From: Bacteria deplete deoxynucleotides to defend against bacteriophage infection
(A) Verification of the absence of Gp5.7 in T7 mutant n. 5 using mass spectrometry. Peptide fragments of Gp5.7 identified by protein mass spectrometry of cells 15 minutes post infection by WT T7 and T7 mutant n.5 (MOI = 2). Multiple peptides of Gp5.7 are observed in the WT T7, but no peptides are detected in the mutant T7, supporting that the mutant does not express Gp5.7. Peptide fragments are as follows: peptide 1: GHISCLTTSGR, peptide 2: NGGAWEITASGTR, peptide 3: NNASLVAEAASR, peptide 4: TFQSNYVR. Bar graphs represent average of two biological replicates, with individual data points overlaid. (B) As control to the measurements in panel A, shown are peptide fragments of the T7 RNA polymerase identified by protein mass spectrometry in cells 15 minutes post infection. The T7 RNA polymerase is readily identified in both WT and mutant phages. Peptide 1: EQLALEHESYEMGEAR, peptide 2: MNTINIAK, peptide 3: SVMTLAYGSK, peptide 4: VLAVANVITK. Bar graphs represent average of two biological replicates, with individual data points overlaid. (C-H) Concentrations of dNTP nucleotides in cell lysates extracted from rifampicin-treated cells, as measured by LC-MS with synthesized standards. X axis represents minutes post treatment, with zero representing non-treated cells. (C-E) Each panel shows data acquired for dCTP deaminase-expressing cells or for control cells that contain an empty vector.

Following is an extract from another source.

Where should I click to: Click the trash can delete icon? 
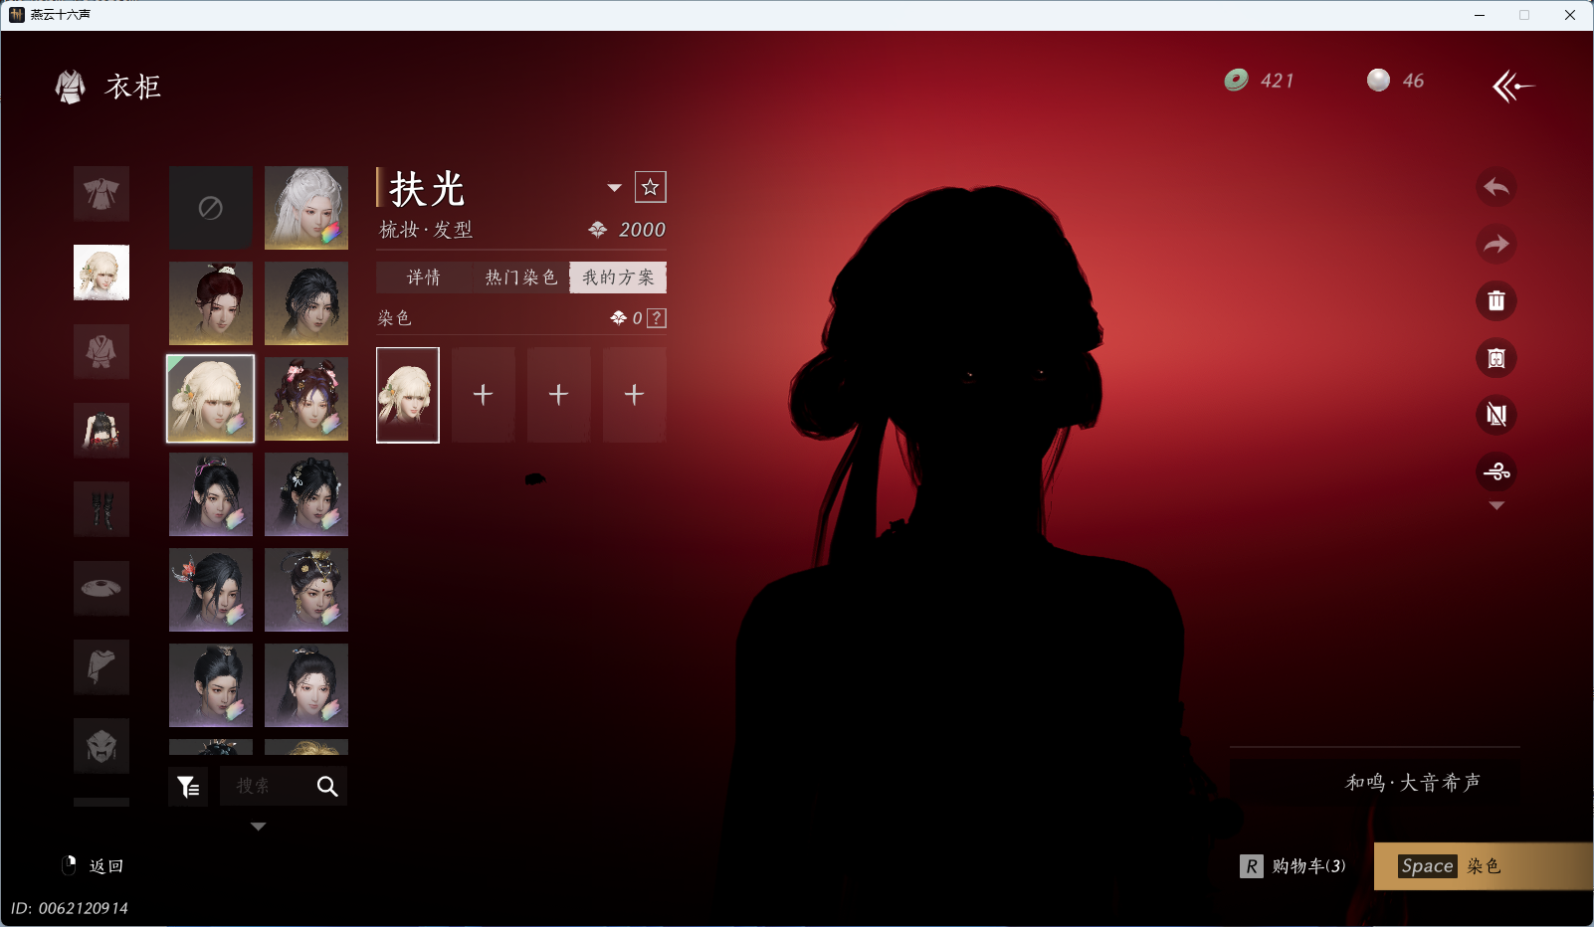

Bar graphs represent average of three biological replicates, with individual data points overlaid. (F-H) Each panel shows data acquired for dGTPase-expressing cells or for control cells that express GFP. Bar graphs represent average of three biological replicates, with individual data points overlaid. In panels D-F, 60 minute data represent the average of two biological replicates.